箸の正しい扱い方は何か。フードプロデューサーの小倉朋子さんは「日本におけるお箸の根底には神道の思想が流れている。和食で、お料理と自分の間にお箸を横向きに置くのは神様が宿る食べもの=神様の世界と、自分たちの世界との間に一線を引く『結界』の意味がある」という――。

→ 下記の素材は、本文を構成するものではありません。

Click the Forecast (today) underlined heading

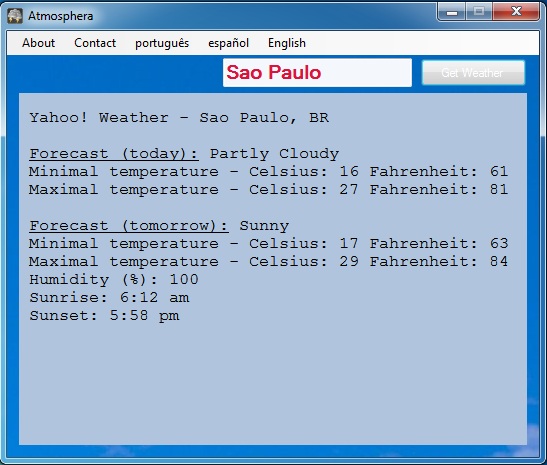coord(114,154)
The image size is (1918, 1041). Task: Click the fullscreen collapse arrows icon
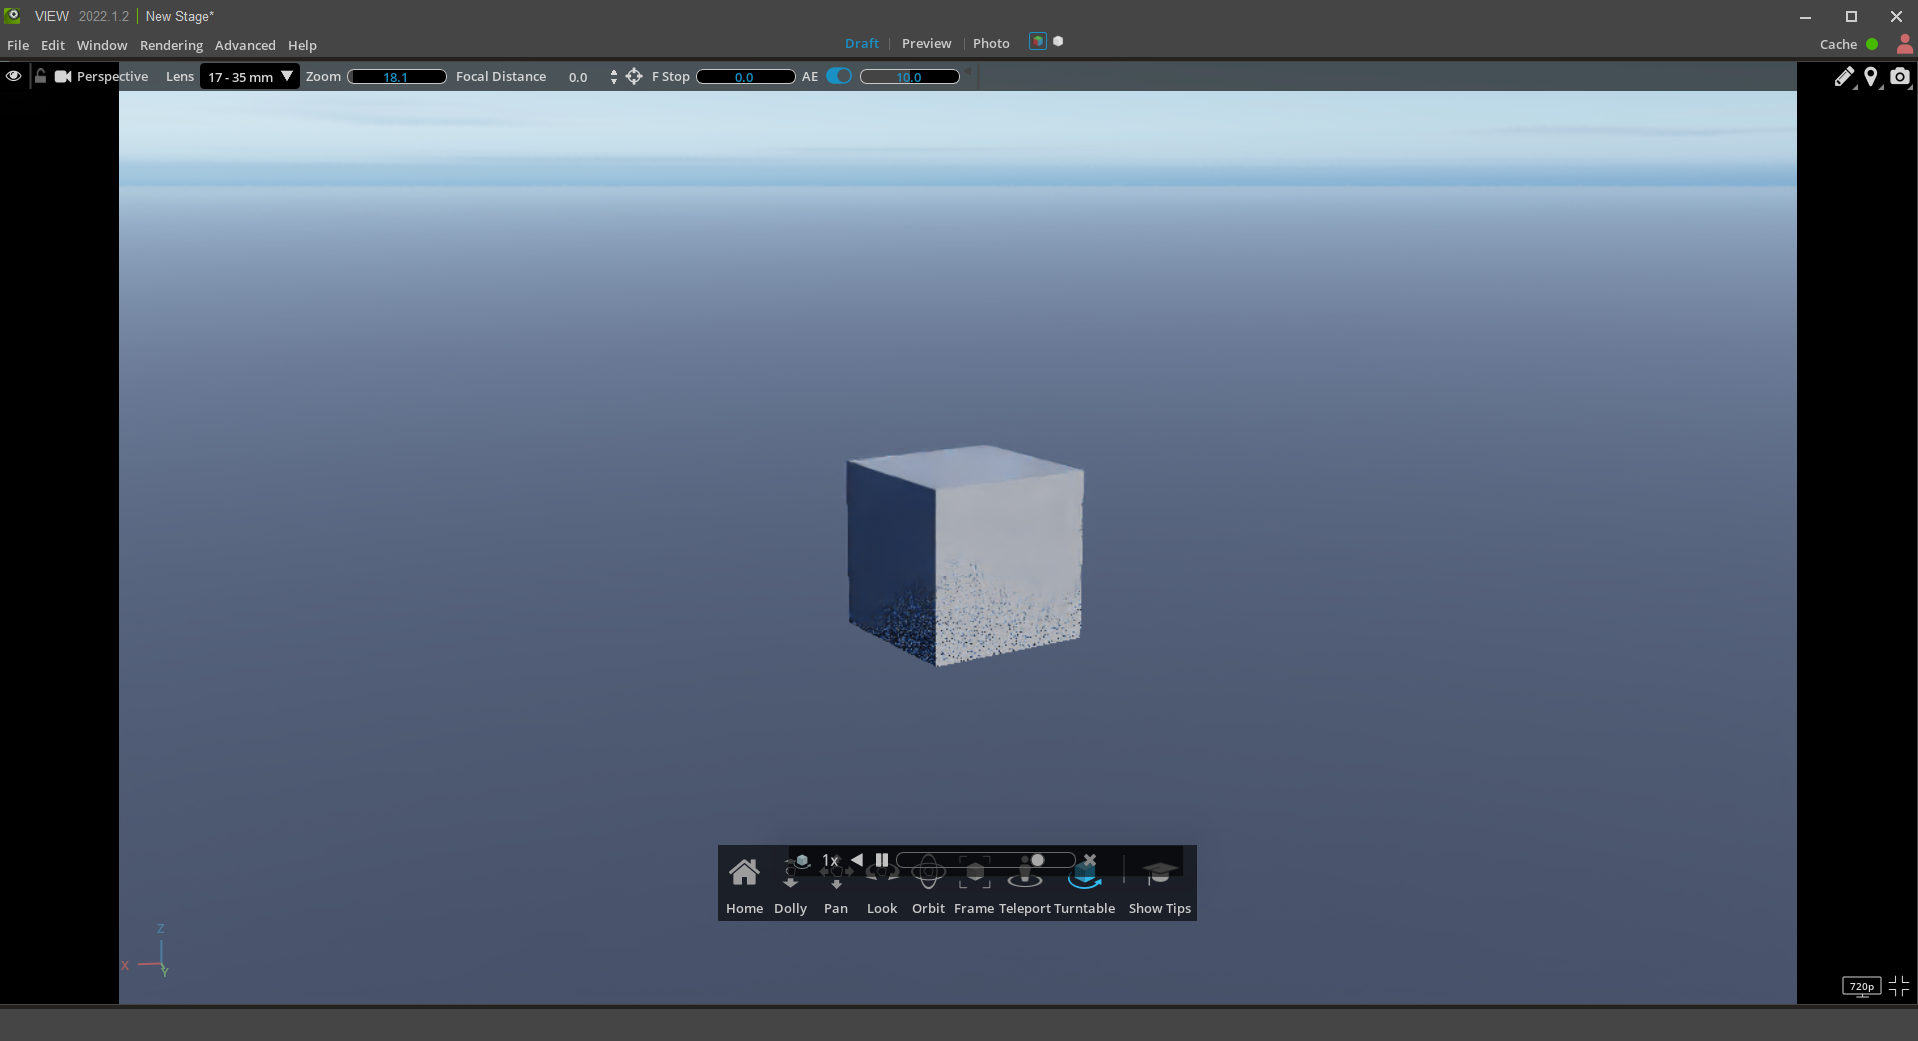(1899, 986)
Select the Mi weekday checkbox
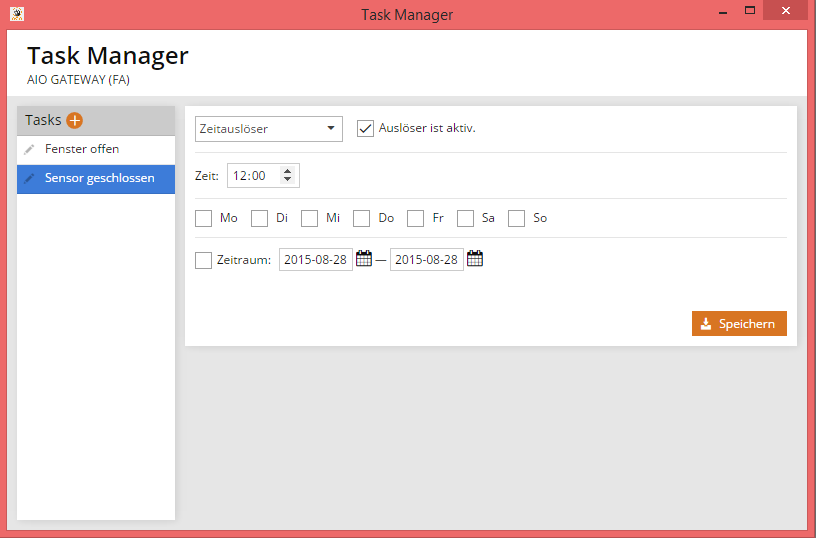Screen dimensions: 816x538 [x=310, y=218]
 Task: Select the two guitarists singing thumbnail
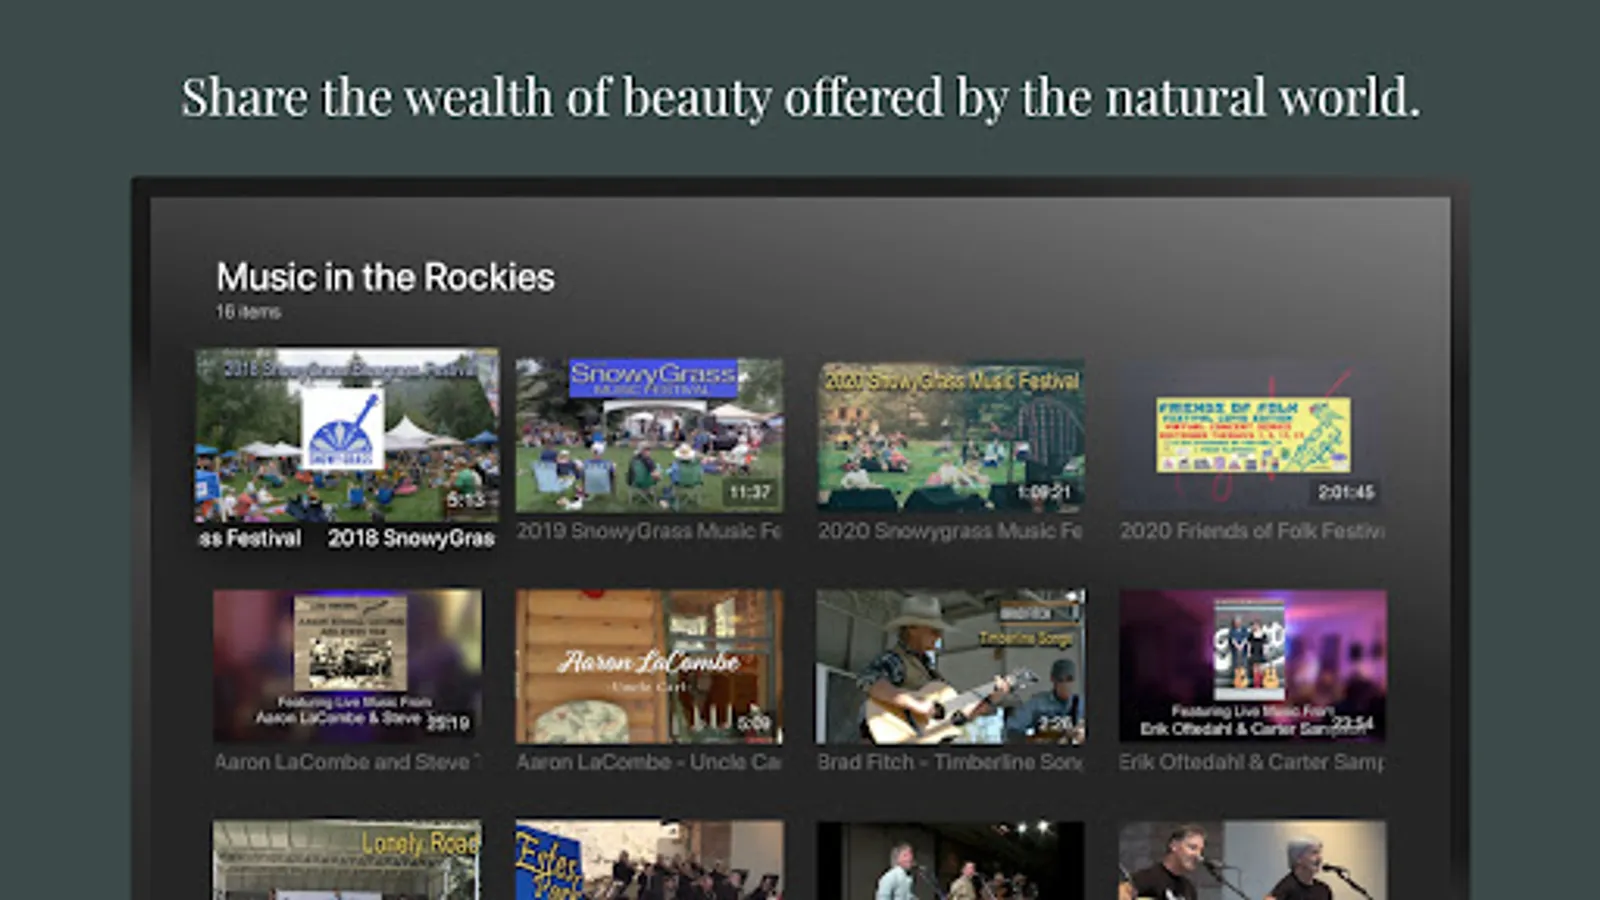(1253, 860)
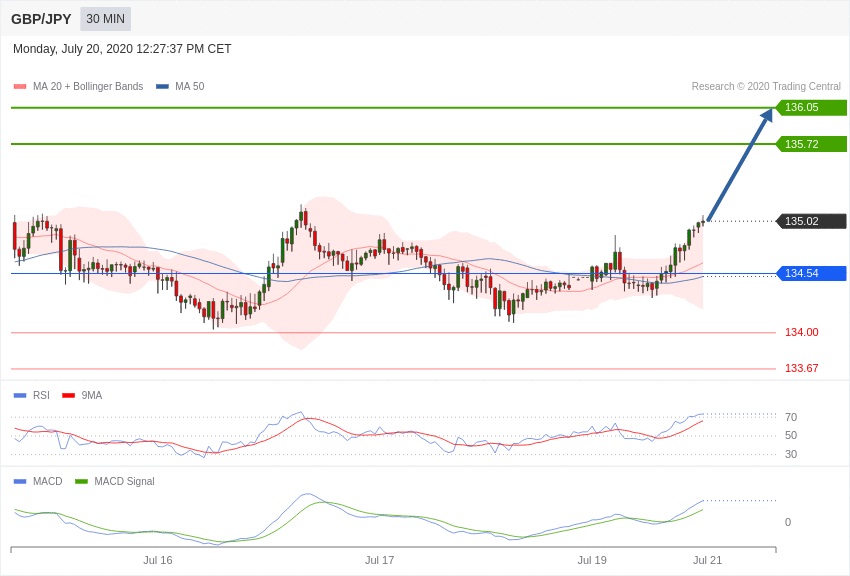Click the MACD legend color marker

point(20,481)
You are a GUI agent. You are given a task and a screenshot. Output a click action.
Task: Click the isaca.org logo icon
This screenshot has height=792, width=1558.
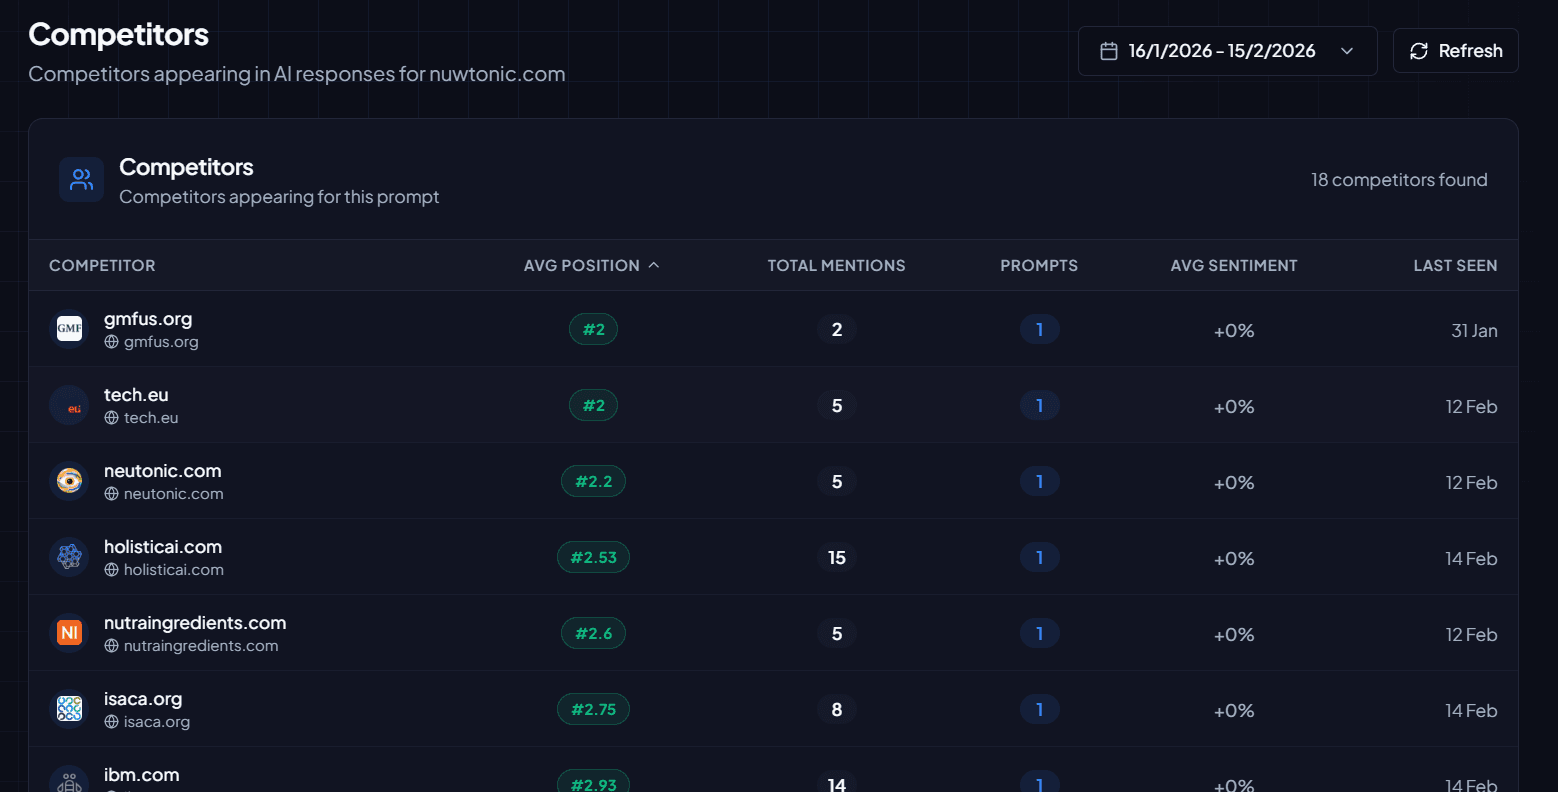[x=69, y=709]
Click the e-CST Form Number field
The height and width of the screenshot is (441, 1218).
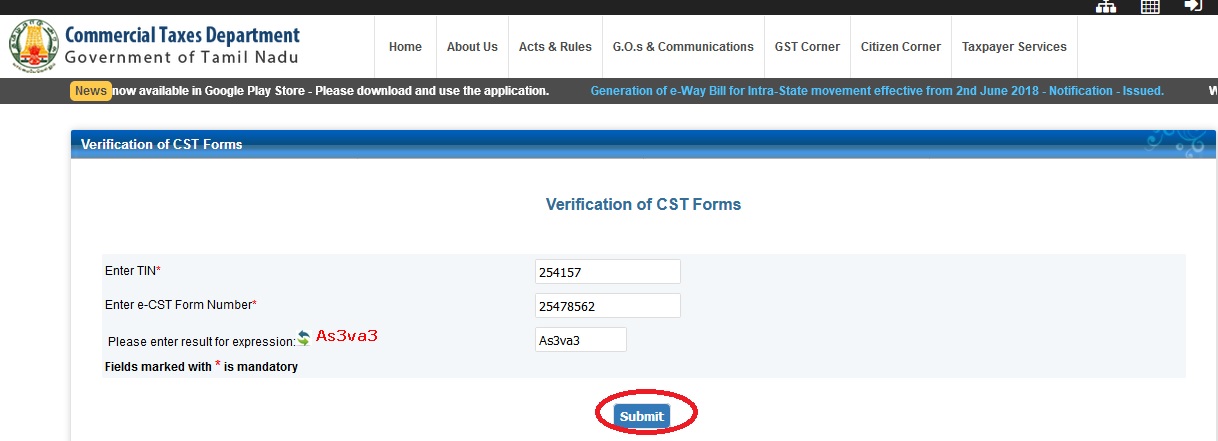coord(607,306)
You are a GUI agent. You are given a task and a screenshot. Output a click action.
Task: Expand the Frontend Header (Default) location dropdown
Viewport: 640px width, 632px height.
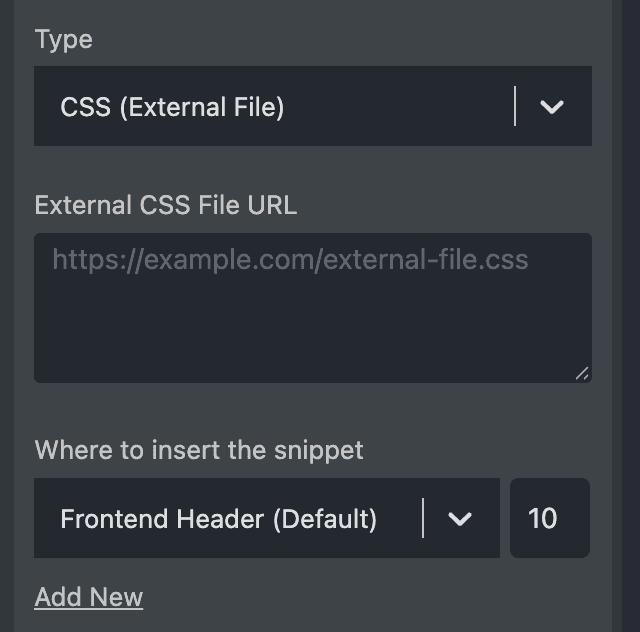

※本稿は、小倉朋子『世界のビジネスエリートが身につけている教養としてのテーブルマナー』(SBクリエイティブ)の一部を再編集したものです。

並べられたお箸
写真=iStock.com/coolvectormaker
※写真はイメージです

日本の箸は、単なる食事の道具ではない

食事で使われる道具を人口ベースで見ると、ある調べでは、世界の28パーセントが「箸食」、28パーセントがナイフやフォーク、スプーンを使う「カトラリー食」、44パーセントが「手食」と、大きく3つに分けられます。

世界の約3割の人が使っているお箸ですが、そもそもどこで誕生し、いかなる経緯で日本人が箸食をするようになったのか、実は確たることはわかっていません。

一説によると、お箸が誕生したのは紀元前16世紀の中国。日本にもたらされたのは、遣隋使として中国に渡った小野妹子が持ち帰り、聖徳太子に献上したことが始まりとされています。

こうしてお箸が日本に広まったとされる説とは別に、お箸は弥生時代に、食事の道具としてではなく、まず神事で用いられるようになったともされています。

遣隋使以前の地層からお箸らしきものが出土しており、これが日本のお箸の原型なのではないか、という説もあります。

同じ箸食でも、中国のお箸は象牙製や陶器製、韓国のお箸は金属製ですが、日本のお箸は本来は木製です。調べると木は土に還るために多く出土していないだけで、日本は日本で古来、独自に木製のお箸を使ってきたのではないか、とも考えられるのです。

また、家族内でお箸を共有せずに「自分のお箸」があるのも日本だけです。そこからも、日本の箸食文化の発祥や歴史的経緯は、その他の箸食文化とは少々違うようにも受け取れます。

おそらく、総合的に考えてもっとも有力なのは「小野妹子が中国から日本に持ち帰った」説だろうとは思います。ただ、ごく当たり前のように見えて、実は断言できないというのは歴史のおもしろみであり、考えがいのあるところではないでしょうか。